Te aclamamos, te felicitamos y te admiramos,
por lo bien que nos explicaste
la mejor manera de vivir,
por cómo nos contaste quién es nuestro Dios,
porque nos abriste caminos nuevos
y nos llenaste de ilusión,
porque, aunque las cosas te fueron difíciles,
llegaste hasta el fin,
porque nos invitas a vivir a tu manera
y a contar con tu presencia.
Y porque sentimos que caminas
la vida a nuestro lado...
GRACIAS, JESÚS... TU PASIÓN MERECIÓ LA PENA.



Bendición:

El Dios, Padre de Misericordia, que en la Pasión de su Hijo nos ha dado ejemplo de amor, nos conceda, por nuestra entrega a Dios y a los hombres, la mejor de sus bendiciones. Amén.
Y que gracias a la muerte temporal de Cristo, que alejó de nosotros la muerte definitiva, obtengamos el don de una vida sin fin. Amén.
Y así, imitando su ejemplo de humildad, participemos un día en su resurrección gloriosa. Amén.

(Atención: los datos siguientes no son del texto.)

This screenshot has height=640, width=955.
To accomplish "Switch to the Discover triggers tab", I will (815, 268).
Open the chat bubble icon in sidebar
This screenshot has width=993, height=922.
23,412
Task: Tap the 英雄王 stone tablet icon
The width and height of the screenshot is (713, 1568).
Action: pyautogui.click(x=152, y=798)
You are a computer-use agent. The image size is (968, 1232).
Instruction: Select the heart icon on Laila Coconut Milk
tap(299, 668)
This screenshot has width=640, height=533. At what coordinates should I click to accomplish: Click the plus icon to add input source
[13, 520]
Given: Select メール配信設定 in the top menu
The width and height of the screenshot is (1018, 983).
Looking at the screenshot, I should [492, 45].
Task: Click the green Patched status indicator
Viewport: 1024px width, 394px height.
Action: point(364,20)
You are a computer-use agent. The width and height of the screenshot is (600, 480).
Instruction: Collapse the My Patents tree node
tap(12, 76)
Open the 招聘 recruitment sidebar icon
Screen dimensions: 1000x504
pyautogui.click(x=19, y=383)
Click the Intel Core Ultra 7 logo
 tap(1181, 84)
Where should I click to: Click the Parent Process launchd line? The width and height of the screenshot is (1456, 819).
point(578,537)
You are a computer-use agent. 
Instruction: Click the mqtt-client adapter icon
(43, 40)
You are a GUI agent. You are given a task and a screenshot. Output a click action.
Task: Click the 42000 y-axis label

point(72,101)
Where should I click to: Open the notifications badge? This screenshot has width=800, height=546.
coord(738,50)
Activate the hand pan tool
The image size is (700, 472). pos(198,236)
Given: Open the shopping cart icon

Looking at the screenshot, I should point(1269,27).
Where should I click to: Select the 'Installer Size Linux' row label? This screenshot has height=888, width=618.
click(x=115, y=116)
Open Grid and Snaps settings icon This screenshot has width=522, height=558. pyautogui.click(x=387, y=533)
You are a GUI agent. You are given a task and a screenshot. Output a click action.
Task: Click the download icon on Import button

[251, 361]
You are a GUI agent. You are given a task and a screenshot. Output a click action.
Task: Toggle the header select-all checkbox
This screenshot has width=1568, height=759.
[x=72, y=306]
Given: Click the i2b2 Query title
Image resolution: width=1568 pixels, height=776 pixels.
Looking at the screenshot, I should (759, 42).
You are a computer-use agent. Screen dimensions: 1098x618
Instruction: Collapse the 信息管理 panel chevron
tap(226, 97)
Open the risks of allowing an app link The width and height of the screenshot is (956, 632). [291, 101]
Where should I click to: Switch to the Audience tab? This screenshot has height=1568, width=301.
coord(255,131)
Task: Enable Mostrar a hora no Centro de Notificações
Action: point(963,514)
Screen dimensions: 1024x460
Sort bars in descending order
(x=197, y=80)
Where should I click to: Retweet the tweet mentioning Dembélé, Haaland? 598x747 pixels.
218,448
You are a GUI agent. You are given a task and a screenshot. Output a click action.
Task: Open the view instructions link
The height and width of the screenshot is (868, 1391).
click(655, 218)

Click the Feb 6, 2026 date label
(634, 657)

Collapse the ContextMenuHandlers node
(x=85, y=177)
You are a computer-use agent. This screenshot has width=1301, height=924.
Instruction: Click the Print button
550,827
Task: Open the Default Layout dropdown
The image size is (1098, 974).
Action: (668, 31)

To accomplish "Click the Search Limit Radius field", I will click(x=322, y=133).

Y la bendición de Dios todopoderoso, Padre, Hijo y Espíritu santo, descienda sobre nosotros y nos acompañe siempre. Amén.


Despedida:

Los ramos no son un amuleto mágico para que, colgado de nuestros balcones, nos sirva de reclamo para los bienes y ahuyente los males. El Ramo que hoy llevamos en nuestras manos es una opción: somos de los que queremos gritar: “Hosanna” y no “crucifícale”. Somos de los que han optado por cargar con la misma cruz de Jesús y dar nuestra vida, como Él la dio, por todos los hombres. Y ponerlo en el balcón, a la vista de todos, no es por ornamento o por mantener una costumbre supersticiosa. Es un modo de decir a todos los que pasen: “Aquí vive un cristiano: tienes su casa abierta, su corazón disponible para amar y su tiempo y oídos para escucharte y darte lo que tiene”.